The respondents bear the burden of proving that information is confidential. Hampton Police Ass'n, Inc. v. Town of Hampton, 162 N.H. 7, 14 (2011). "The determination of whether is confidential for purposes of [the] Right-to-Know Law is assessed objectively, not based upon the subjective expectations of the party generating the information." Id. Given this analysis, Tillotson's belief that the acquisition documents would remain confidential is of no consequence.
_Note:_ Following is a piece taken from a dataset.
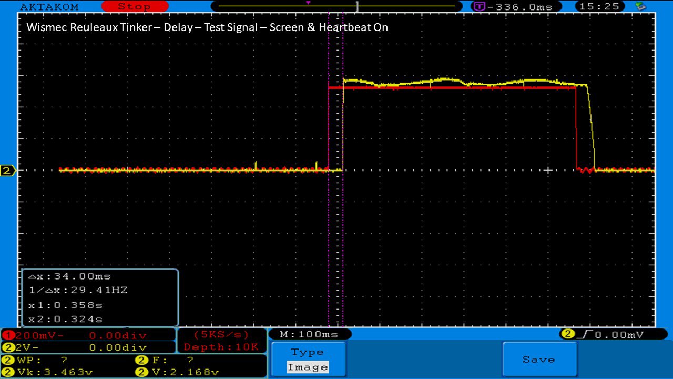
Task: Open the Type Image selector
Action: tap(308, 360)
The respondents have failed to sustain their heavy burden of proving that the acquisition documents are exempt under RSA 91-A:5, IV. They have offered nothing more than a general allegation that the documents are "confidential." This generality is not sufficient. See id. Indeed, public policy favors disclosure. Cf. RSA 7:19-b (requiring health care trusts to provide detailed information of acquisition [5] transactions to the CTU and making such submissions subject to RSA 91-A). Because the respondents have failed to provide reasons why the disclosure of the acquisition agreements would be subject to the RSA 91-A:5, IV exemption, other than Tillotson's subjective expectation, they cannot overcome the policy preference for disclosure.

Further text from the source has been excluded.